Supplied material:
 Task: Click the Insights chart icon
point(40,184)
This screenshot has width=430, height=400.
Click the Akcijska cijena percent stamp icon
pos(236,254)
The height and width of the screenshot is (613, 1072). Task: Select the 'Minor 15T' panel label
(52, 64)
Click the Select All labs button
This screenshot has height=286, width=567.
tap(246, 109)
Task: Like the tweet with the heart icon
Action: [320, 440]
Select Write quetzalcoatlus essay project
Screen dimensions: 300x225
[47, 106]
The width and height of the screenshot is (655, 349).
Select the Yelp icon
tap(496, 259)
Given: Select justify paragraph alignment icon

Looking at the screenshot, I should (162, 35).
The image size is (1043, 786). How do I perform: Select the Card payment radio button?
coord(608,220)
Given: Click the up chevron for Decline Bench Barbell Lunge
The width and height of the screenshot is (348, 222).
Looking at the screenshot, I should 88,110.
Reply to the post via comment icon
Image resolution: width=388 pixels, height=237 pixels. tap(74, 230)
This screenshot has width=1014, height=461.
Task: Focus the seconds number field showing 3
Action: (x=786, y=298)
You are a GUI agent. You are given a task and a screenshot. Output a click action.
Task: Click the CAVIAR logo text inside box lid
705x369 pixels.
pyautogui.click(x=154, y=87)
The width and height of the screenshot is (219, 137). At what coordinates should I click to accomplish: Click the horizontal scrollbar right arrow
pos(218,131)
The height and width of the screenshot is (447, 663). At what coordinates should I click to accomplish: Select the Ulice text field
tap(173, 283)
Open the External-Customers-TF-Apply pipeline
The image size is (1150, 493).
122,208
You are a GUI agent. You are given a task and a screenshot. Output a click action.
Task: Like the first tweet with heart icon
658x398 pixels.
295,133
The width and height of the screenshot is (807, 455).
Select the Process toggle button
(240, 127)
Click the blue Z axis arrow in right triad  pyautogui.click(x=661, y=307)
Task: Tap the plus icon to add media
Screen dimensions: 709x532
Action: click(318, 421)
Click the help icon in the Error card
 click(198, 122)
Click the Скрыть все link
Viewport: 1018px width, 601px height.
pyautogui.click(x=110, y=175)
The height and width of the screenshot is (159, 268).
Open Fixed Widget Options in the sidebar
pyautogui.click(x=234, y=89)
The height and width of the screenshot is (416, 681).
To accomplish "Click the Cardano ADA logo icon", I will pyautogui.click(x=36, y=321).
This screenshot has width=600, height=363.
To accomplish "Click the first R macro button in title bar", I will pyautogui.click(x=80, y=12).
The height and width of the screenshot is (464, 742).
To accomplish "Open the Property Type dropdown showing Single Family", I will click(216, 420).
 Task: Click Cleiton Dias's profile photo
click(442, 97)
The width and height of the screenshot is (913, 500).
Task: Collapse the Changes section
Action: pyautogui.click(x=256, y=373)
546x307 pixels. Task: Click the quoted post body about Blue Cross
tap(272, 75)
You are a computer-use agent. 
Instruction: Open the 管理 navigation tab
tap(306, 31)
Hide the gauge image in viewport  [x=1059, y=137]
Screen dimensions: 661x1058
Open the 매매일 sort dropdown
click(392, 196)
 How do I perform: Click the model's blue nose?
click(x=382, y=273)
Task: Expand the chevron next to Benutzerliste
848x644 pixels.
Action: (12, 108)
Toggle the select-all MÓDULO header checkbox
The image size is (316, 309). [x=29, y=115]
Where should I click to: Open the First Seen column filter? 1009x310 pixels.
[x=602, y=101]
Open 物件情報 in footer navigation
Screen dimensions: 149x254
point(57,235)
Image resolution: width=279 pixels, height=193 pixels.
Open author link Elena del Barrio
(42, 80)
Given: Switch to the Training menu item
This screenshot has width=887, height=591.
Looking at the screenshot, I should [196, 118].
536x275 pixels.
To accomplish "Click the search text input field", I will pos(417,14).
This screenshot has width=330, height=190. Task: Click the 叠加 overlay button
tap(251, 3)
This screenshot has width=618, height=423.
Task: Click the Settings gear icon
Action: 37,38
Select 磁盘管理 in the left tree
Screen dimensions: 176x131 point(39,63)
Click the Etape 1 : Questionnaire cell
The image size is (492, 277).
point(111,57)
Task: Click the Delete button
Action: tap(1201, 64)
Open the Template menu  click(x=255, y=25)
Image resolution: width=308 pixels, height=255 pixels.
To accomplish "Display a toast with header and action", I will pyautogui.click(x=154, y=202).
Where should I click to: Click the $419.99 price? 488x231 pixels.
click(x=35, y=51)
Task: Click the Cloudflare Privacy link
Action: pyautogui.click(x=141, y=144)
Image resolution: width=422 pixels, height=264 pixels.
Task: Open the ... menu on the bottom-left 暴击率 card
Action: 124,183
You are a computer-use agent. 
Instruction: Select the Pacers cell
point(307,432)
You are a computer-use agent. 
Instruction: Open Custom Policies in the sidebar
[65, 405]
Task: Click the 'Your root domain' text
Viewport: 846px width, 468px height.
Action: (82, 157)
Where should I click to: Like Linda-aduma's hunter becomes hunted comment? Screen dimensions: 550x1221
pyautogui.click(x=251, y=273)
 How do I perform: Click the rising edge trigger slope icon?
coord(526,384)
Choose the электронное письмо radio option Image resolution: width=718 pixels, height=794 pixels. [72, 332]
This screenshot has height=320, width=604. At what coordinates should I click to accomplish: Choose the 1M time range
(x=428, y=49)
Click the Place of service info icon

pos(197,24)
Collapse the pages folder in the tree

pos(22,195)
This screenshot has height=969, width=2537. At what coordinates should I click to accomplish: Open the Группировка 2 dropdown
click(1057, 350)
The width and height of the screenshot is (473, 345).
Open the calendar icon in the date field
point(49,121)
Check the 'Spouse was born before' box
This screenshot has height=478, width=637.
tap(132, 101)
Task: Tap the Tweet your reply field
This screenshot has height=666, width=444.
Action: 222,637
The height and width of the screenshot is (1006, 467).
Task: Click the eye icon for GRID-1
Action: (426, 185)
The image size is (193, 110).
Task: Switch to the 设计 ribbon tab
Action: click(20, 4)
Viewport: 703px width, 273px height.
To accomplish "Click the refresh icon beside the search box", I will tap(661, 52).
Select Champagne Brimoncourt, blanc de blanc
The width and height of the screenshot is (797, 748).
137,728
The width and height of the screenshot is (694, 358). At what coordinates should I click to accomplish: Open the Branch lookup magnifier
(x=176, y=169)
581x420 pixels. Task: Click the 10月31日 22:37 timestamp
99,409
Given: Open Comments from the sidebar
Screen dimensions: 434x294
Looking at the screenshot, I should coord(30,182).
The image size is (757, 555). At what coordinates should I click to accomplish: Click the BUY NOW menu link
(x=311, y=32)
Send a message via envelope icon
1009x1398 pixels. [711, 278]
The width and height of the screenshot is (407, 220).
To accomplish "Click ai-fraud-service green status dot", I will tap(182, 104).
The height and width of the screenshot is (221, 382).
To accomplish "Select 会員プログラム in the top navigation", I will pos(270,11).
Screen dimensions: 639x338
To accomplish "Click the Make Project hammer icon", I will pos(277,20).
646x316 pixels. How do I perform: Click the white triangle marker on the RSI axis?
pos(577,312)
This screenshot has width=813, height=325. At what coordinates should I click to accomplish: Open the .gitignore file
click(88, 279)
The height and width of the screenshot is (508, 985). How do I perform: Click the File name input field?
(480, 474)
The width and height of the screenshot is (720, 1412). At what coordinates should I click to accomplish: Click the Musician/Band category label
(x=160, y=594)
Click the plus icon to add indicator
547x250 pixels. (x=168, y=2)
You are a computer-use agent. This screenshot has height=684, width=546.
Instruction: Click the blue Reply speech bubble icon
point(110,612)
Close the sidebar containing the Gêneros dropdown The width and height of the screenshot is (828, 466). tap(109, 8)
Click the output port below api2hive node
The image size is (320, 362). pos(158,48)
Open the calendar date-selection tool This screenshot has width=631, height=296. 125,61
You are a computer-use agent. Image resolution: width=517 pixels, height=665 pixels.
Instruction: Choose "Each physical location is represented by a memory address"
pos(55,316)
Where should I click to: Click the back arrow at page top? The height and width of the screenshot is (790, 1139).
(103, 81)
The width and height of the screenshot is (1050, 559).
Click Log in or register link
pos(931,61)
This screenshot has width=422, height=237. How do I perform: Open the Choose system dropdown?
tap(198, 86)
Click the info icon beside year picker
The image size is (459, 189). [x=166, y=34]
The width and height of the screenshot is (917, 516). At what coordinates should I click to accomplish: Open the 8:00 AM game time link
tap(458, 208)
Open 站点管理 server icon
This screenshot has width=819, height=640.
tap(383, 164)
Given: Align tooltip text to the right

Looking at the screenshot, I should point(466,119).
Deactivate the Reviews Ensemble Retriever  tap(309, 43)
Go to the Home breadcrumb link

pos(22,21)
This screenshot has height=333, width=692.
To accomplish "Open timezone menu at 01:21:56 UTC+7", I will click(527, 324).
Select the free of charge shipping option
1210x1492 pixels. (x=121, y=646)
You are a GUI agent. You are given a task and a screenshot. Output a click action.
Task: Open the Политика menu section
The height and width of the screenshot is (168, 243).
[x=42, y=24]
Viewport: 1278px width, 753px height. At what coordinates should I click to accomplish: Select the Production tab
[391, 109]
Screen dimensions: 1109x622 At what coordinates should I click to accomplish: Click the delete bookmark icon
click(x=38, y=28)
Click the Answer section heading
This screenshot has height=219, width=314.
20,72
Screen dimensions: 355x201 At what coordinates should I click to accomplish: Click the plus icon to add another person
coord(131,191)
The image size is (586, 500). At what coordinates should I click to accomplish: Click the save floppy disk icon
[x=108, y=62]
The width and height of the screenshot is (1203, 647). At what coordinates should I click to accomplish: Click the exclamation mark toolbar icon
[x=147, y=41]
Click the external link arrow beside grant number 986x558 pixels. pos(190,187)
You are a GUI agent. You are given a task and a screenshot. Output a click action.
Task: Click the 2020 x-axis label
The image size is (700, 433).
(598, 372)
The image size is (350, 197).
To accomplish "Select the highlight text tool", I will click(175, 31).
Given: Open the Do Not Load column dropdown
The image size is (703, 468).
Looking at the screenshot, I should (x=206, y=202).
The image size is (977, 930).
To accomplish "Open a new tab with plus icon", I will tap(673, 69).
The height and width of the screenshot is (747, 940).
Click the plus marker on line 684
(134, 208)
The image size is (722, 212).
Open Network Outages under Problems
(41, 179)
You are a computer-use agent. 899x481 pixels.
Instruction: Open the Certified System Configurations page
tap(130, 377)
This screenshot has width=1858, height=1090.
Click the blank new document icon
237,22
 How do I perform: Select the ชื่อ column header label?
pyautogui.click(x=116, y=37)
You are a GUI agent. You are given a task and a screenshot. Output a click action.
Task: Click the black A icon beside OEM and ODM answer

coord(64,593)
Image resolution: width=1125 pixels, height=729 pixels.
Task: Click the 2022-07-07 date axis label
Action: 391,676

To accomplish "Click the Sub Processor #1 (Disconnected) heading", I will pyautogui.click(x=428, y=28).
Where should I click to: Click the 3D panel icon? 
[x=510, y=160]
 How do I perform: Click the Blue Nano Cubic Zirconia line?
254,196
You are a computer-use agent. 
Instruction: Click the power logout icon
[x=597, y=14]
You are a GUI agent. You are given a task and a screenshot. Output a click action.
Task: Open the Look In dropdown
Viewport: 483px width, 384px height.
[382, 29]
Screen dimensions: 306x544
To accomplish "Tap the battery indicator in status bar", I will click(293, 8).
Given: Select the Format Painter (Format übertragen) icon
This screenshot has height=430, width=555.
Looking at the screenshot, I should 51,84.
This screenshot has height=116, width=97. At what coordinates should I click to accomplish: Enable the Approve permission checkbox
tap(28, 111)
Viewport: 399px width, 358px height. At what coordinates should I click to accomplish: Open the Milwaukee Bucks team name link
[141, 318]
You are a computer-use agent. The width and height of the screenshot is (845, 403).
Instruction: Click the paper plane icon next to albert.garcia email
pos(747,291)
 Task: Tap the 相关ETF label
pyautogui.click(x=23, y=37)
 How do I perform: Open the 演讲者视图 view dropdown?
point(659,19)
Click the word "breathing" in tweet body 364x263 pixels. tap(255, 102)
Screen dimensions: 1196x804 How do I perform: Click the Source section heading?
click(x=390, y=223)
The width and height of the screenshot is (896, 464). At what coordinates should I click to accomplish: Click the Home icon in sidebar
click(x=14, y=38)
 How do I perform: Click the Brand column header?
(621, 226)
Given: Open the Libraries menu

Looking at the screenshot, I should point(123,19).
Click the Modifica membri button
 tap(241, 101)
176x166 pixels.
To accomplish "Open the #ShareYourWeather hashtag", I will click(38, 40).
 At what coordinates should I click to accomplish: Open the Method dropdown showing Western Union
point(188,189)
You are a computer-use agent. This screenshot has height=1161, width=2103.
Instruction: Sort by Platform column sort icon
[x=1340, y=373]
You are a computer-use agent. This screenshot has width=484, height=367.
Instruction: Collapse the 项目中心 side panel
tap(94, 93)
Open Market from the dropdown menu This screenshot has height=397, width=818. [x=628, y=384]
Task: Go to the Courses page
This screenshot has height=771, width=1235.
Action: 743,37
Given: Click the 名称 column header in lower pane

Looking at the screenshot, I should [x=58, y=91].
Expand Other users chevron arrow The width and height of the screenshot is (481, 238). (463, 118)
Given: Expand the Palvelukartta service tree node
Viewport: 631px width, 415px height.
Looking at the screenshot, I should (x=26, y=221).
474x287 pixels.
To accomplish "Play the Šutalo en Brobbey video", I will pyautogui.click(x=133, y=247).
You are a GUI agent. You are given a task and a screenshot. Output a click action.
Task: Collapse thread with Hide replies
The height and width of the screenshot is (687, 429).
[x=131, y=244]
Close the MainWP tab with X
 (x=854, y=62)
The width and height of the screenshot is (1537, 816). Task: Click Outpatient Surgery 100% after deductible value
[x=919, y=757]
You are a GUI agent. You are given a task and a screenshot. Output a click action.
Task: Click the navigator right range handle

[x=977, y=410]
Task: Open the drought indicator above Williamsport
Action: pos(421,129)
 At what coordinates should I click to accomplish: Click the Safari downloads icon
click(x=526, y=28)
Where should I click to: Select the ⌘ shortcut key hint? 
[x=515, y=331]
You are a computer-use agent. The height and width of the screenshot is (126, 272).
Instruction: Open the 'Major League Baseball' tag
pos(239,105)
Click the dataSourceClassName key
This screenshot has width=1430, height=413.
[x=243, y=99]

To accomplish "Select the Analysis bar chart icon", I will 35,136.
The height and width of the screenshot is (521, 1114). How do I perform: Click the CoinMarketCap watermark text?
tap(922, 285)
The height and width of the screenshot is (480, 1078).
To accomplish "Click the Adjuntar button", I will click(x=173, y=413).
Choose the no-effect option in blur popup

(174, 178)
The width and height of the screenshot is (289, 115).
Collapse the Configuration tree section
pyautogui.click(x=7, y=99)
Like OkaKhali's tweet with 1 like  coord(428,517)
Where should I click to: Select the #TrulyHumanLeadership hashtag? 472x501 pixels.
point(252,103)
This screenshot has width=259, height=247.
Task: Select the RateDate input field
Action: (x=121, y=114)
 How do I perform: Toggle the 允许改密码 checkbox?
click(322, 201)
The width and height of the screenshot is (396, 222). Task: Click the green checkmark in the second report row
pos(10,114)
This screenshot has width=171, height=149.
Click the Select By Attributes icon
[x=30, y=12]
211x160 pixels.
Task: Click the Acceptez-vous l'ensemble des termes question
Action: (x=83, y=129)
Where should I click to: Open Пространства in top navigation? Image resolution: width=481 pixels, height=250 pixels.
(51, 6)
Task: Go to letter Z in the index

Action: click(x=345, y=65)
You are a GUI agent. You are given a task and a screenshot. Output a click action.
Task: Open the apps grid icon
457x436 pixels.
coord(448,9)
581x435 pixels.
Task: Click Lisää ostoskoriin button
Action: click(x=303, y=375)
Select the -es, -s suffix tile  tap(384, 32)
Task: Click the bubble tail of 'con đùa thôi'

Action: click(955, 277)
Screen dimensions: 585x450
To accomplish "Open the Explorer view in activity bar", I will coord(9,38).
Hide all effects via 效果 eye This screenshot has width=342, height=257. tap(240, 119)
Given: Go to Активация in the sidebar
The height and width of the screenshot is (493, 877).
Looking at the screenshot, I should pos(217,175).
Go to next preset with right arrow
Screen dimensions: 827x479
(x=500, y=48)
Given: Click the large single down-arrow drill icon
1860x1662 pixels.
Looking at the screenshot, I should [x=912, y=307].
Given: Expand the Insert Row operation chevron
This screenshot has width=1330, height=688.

What you are asked to do: Find every line in the records above that contains the word "status", and copy each one.

Answer area:
To accomplish "Click ai-fraud-service green status dot", I will tap(182, 104).
To accomplish "Tap the battery indicator in status bar", I will click(293, 8).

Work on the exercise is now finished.